## Work instruction
A copy is needed of each line in the records that has the word "click".

## Supplied data
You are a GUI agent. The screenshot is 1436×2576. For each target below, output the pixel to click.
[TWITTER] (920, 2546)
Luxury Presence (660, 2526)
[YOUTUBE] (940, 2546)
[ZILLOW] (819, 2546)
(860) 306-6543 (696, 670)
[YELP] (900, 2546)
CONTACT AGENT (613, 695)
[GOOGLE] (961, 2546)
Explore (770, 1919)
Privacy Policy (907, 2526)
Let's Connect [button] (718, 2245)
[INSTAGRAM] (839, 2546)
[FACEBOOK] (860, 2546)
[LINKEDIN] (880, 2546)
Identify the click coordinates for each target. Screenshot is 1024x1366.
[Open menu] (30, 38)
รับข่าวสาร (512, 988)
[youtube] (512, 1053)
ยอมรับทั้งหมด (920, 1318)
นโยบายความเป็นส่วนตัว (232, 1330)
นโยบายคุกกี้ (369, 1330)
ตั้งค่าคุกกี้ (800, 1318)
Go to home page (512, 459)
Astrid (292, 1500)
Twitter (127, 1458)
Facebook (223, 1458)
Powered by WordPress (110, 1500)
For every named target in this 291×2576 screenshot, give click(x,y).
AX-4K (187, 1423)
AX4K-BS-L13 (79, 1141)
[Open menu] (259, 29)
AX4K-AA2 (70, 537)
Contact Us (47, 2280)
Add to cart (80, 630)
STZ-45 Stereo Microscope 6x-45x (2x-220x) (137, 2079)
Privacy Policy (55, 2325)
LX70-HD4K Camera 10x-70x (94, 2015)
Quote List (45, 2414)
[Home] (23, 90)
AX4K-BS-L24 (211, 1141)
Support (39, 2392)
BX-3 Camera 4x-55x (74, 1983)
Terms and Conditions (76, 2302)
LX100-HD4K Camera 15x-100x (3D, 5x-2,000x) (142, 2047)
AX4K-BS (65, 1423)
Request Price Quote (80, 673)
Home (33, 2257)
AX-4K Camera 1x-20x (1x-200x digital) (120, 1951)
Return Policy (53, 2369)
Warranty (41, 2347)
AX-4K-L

## Result of this exercise
You are a GUI agent. The screenshot is 1436×2576. For each target below, output the pixel to click.
Identify the click coordinates for each target. Screenshot is 1024x1366.
For every named target in this 291×2576 screenshot, give click(x,y).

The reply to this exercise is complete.